Some months later, when I read Jia Sidao’s
Book of Crickets
, I discovered that the terms in which Jia described the ecological relationship between land and insect were difficult to specify, that he left room for all these views, but that, like most of the people we talked to about this, he, too, insisted on the importance of the initial environment to the insect’s fighting quality. His discussion of this point won approval from his modern editor, who, though quick to criticize unscientific lapses in the 800-year-old text, interjected only that there was in fact more ecological variation in the crickets’ range than Jia had known of and then, no doubt wisely, declined to arbitrate.

3.

Crickets leap into Shanghai in early August and stay until November. Michael often referred to these three months as the “happy times,” and it
took me a while to realize he wasn’t translating this term literally from our conversations with cricket people but extracting it from the pleasure he heard in their accounts.
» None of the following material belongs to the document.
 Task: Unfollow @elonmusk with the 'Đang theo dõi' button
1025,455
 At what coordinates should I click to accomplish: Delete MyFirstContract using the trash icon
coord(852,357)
It was an evocative translation, far better than my very English “cricket season.” Even if it ignored the anxieties of what for many was the highlight and sometimes the very purpose of the year, “happy times” captured those irrefutable delights of cricket culture: the play and the camaraderie, the expertise in a world of arcane knowledge, the intimate connection with another species, the willing abandonment to obsession, the security of an erudition that reached back many centuries, and of course, the circulation of money and its possibilities.

The happy times are tethered to the rhythms of the lunisolar calendar, which are themselves tied to the lives of insects.
Li qiu
, the nominal start of autumn, in early August, is also the time when the crickets in eastern China undergo their seventh and final molt. They are now mature and sexually active, and males are able to sing and—as their color darkens and they gain strength over the following days—ready to fight.